This is most odd. I've been on both sides of the fence BTW.
Have been the low earner in a relationship, my £25k vs ex-DP'S £60k and he used to take up 2/3 of the slack on things like dinner, going out and holidays. In cases where I could afford to chip in more, pay my own way, or shout dinner,bI would.
In my current four year relationship, we live together in the house I own. I'm on £46k and my DP is on £20k, when we first met in 2014, I was on £32k to his £17k, but we split stuff down the middle as we were "just dating" at the time.
Now we've lived together two years, we have both been promoted through changing jobs and yet due to our differing careers, my payrise is substantially more than his.
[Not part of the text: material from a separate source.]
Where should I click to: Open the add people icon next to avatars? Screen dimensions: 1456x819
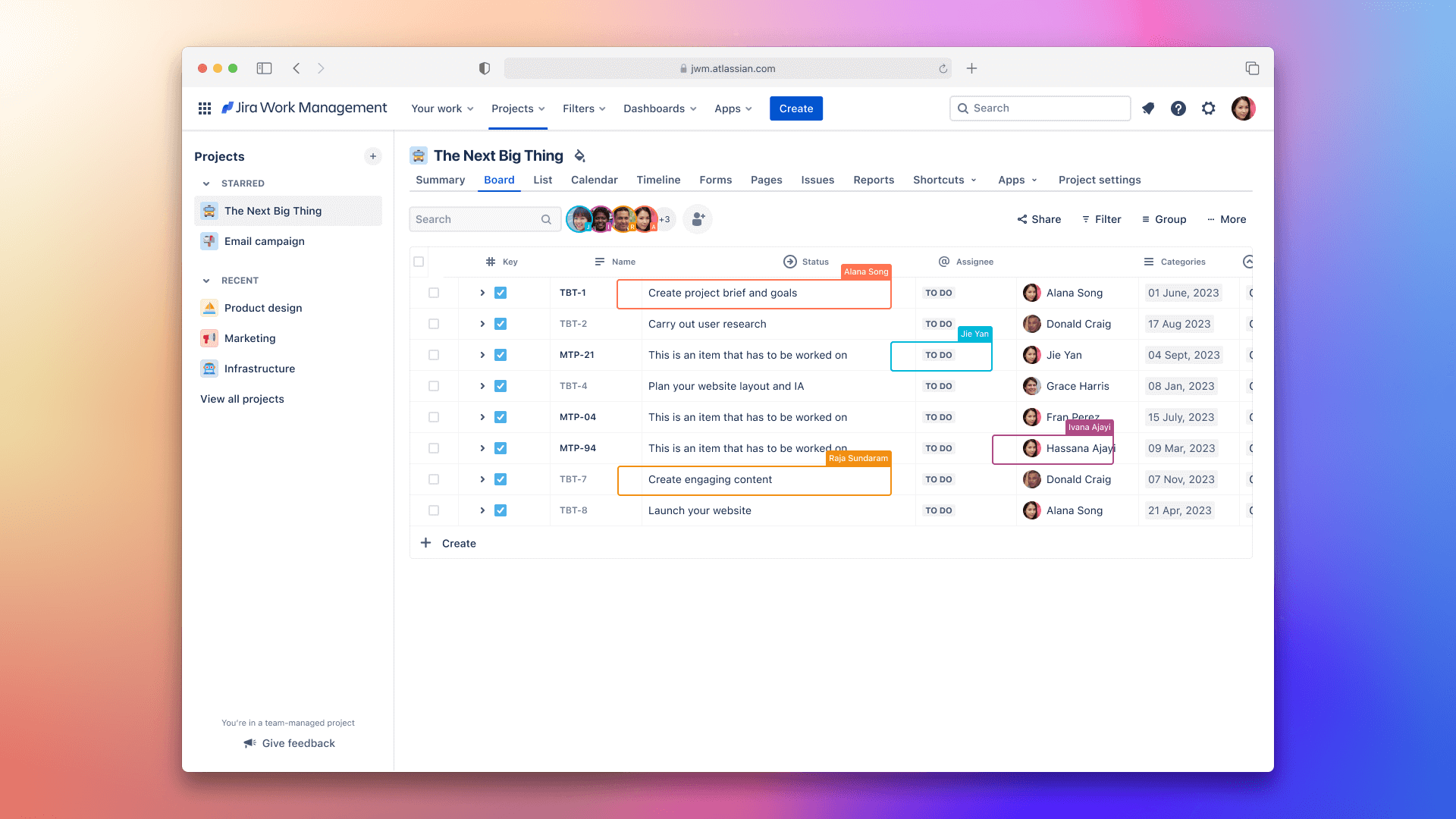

So I knocked off £100 his household contributions to me and I've paid for our last and upcomg holidays.
We didn't really discuss it, but the way I see it is that we're a partnership, I like nice holidays and meals, so does he, but I understand that my disposal income after bills roughly equates to his take home pay and I can't expect him to try and 'keep up' with the nicer things that I / we on his salary.
When we go away, he will pay for say Airport Lounge Access, a meal or two while abroad and an excursion. Or sometimes, we go 50/50 on those things too.
We acknowledge it, for instance in January this year, I wanted to put a deposit down on a holiday, I asked where we should go, we agreed together and I paid the deposit. I said to him I can afford the installments myself and can he pick up the tab to and from the airport and of course cover his own spends. He agreed.
For me, it's not how much you take home as such, but how much you've got left over after the bills. Why wouldn't I want to share what I have with my DP, with no hesitation?